WORK TO BE COMPLETED - Set down exactly, and only, the lines from the one with "Click ΑΝΤΑΝΑΣΙΩΤΗΣ ΑΝΤΩΝΙΟΣ 4.23% percentage" to the final line of the entries, both included.

──────── DATA

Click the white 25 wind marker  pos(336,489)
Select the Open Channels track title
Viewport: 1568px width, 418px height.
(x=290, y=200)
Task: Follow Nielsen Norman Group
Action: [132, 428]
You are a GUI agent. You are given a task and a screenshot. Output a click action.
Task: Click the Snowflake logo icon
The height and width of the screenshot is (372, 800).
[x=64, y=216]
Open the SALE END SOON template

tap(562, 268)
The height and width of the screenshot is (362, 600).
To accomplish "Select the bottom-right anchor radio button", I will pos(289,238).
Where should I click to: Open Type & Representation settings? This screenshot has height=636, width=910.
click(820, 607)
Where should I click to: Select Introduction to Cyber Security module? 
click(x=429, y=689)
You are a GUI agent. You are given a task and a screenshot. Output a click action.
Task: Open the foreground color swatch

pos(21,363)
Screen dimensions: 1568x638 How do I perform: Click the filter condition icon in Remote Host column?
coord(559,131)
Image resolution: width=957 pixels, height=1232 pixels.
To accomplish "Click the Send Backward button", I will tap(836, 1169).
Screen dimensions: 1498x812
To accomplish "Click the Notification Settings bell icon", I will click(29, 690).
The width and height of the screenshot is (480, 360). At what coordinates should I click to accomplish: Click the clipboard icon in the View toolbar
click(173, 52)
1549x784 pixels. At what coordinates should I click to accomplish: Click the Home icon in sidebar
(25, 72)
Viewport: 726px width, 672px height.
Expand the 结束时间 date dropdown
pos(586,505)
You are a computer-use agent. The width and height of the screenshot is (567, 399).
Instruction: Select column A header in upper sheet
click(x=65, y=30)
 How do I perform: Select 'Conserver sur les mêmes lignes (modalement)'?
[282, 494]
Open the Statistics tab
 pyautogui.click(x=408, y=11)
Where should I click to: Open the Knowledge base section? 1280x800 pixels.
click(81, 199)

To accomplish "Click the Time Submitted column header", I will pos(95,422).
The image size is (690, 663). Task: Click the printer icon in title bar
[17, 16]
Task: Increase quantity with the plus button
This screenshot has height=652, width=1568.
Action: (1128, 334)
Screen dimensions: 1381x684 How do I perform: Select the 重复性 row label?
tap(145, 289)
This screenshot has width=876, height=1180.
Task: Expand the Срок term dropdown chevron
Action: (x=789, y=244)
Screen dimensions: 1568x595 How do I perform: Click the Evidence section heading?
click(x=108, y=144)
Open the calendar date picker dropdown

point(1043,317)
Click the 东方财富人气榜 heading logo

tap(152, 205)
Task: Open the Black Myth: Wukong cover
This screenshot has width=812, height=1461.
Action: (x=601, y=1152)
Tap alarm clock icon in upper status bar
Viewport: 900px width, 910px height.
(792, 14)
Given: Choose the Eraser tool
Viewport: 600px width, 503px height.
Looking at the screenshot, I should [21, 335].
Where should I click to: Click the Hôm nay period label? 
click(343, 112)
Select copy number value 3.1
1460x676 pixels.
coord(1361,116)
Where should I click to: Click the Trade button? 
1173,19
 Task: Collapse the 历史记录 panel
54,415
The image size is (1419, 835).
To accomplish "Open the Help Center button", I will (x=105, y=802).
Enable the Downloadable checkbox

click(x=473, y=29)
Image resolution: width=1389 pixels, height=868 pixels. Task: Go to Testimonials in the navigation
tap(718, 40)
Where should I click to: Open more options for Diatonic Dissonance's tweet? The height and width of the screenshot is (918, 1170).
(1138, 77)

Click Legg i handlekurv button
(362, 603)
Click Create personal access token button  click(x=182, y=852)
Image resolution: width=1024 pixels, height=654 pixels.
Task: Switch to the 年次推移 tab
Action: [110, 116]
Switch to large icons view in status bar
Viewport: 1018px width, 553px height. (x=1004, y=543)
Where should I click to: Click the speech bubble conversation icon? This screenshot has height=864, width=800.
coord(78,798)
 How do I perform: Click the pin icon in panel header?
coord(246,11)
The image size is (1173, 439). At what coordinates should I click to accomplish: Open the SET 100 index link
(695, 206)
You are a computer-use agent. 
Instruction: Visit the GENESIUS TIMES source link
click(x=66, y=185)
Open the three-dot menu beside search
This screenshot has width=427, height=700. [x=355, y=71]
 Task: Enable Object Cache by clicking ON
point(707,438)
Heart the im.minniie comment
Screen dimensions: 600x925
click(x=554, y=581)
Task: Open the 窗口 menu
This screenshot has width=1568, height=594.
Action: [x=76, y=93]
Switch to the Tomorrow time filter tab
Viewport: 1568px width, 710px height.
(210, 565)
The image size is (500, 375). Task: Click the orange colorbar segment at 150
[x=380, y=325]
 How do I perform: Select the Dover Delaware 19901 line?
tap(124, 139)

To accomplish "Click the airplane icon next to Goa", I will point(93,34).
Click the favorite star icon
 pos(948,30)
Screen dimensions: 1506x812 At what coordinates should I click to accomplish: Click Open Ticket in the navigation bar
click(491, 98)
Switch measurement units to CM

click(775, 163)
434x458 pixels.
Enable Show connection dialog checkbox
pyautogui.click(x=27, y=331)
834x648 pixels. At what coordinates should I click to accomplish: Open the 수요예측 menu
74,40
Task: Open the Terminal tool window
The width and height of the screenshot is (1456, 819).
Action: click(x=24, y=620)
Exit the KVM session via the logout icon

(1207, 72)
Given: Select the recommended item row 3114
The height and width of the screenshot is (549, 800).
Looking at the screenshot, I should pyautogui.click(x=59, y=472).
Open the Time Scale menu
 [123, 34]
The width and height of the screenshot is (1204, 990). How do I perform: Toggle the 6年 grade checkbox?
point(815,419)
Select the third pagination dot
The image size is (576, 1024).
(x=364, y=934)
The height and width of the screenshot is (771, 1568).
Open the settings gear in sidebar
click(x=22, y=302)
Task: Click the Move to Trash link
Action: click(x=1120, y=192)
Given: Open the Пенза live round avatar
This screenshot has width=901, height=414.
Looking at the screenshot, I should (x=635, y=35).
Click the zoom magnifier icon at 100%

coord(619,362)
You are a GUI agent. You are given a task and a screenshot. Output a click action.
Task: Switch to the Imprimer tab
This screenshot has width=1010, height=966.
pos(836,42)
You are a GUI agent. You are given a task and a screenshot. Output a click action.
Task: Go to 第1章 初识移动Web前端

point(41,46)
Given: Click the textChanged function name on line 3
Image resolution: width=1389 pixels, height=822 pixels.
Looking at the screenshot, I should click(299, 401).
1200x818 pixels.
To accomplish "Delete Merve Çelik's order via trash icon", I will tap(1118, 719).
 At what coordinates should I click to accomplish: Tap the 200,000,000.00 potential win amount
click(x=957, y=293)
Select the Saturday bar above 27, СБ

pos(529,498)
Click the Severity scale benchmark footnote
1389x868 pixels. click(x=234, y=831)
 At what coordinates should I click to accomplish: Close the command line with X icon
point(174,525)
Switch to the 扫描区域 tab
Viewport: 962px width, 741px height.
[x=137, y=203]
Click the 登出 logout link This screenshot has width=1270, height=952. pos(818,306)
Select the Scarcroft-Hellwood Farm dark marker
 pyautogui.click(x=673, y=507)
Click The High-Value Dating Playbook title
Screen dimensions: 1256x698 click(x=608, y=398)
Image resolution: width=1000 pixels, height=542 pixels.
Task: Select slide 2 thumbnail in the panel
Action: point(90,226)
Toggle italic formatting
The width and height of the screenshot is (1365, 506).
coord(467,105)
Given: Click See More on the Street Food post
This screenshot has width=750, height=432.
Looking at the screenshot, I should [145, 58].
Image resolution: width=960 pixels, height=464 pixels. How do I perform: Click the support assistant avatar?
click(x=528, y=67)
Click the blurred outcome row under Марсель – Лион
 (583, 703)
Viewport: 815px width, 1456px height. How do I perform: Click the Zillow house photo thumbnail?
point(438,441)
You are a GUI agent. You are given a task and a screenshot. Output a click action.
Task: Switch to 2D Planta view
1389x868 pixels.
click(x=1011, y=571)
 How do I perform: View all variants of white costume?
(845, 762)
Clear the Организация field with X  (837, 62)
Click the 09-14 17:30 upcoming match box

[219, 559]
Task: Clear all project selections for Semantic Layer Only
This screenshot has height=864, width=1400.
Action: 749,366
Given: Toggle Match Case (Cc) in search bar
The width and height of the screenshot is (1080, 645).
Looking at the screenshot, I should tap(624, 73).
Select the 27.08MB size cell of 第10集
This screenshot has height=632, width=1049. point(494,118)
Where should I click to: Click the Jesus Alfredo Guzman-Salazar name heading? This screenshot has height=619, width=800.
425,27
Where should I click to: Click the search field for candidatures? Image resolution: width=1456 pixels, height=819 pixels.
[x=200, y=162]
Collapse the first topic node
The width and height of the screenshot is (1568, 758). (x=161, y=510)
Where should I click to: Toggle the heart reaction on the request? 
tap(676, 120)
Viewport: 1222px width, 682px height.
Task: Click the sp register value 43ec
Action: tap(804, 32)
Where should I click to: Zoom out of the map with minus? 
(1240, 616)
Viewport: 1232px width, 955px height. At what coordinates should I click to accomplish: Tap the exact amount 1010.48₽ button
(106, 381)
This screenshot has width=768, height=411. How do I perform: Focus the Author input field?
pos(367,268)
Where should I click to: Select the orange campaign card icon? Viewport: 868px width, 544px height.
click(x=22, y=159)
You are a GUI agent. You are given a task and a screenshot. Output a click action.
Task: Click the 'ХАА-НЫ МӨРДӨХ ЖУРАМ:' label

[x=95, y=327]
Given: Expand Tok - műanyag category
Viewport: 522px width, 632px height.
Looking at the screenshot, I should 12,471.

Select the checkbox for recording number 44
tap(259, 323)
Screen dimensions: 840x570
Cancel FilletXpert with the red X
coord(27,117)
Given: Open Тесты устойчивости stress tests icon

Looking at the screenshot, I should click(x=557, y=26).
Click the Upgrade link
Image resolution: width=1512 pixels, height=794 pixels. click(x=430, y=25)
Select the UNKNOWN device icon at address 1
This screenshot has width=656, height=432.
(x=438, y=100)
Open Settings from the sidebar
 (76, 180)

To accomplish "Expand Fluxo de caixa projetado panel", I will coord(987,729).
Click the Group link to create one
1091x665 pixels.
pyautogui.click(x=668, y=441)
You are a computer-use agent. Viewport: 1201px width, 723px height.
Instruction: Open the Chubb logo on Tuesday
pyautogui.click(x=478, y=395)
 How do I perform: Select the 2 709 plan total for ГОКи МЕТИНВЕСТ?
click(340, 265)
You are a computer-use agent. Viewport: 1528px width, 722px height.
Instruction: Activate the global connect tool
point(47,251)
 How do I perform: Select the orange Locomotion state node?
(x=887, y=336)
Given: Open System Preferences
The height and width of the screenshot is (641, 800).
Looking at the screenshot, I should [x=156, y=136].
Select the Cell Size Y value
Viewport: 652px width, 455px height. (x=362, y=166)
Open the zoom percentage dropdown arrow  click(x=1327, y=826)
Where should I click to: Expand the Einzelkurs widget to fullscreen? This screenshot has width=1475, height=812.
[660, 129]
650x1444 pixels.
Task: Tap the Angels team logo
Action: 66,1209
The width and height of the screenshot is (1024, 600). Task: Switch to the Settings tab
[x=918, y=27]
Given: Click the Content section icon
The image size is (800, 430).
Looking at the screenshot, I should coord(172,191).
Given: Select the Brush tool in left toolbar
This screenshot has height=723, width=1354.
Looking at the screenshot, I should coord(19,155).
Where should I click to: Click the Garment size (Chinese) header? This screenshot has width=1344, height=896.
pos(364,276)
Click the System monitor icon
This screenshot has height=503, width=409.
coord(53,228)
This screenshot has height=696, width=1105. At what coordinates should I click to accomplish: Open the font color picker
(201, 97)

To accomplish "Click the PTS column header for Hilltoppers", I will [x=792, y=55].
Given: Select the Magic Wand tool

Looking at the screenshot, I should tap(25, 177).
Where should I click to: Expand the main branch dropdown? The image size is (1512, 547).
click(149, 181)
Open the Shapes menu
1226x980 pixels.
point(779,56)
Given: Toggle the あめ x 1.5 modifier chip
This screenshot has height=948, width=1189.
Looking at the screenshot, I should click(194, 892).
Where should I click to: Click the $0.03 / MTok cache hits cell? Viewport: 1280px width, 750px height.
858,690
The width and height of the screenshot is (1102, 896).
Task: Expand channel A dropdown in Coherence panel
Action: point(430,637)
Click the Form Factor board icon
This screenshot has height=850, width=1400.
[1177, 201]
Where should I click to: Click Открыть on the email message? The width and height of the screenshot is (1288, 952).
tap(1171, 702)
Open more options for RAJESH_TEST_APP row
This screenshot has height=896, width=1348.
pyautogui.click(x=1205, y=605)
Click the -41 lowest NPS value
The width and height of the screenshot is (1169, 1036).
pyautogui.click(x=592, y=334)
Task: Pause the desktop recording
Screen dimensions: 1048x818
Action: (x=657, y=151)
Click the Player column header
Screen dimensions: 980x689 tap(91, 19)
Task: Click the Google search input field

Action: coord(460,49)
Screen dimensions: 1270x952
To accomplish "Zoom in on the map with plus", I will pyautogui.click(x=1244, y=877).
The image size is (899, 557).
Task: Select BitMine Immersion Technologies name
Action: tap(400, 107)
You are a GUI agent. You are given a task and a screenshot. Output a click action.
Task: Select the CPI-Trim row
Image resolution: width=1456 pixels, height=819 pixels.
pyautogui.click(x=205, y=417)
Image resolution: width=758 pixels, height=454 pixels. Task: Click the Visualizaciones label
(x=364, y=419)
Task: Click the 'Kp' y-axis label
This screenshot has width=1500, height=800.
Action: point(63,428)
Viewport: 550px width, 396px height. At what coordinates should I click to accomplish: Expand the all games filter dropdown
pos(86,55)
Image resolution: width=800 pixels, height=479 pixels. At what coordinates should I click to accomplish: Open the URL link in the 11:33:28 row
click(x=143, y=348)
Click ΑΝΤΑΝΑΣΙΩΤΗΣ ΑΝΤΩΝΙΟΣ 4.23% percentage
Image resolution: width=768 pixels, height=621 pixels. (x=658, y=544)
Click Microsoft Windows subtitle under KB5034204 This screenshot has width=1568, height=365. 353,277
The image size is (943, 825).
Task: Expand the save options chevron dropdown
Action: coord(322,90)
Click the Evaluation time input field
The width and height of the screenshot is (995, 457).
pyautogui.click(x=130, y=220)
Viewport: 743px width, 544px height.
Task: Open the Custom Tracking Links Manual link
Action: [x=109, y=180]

────────────────

ANSWER SECTION -
Click ΑΝΤΑΝΑΣΙΩΤΗΣ ΑΝΤΩΝΙΟΣ 4.23% percentage
Image resolution: width=768 pixels, height=621 pixels. (x=658, y=544)
Click Microsoft Windows subtitle under KB5034204 This screenshot has width=1568, height=365. 353,277
The image size is (943, 825).
Task: Expand the save options chevron dropdown
Action: coord(322,90)
Click the Evaluation time input field
The width and height of the screenshot is (995, 457).
pyautogui.click(x=130, y=220)
Viewport: 743px width, 544px height.
Task: Open the Custom Tracking Links Manual link
Action: [x=109, y=180]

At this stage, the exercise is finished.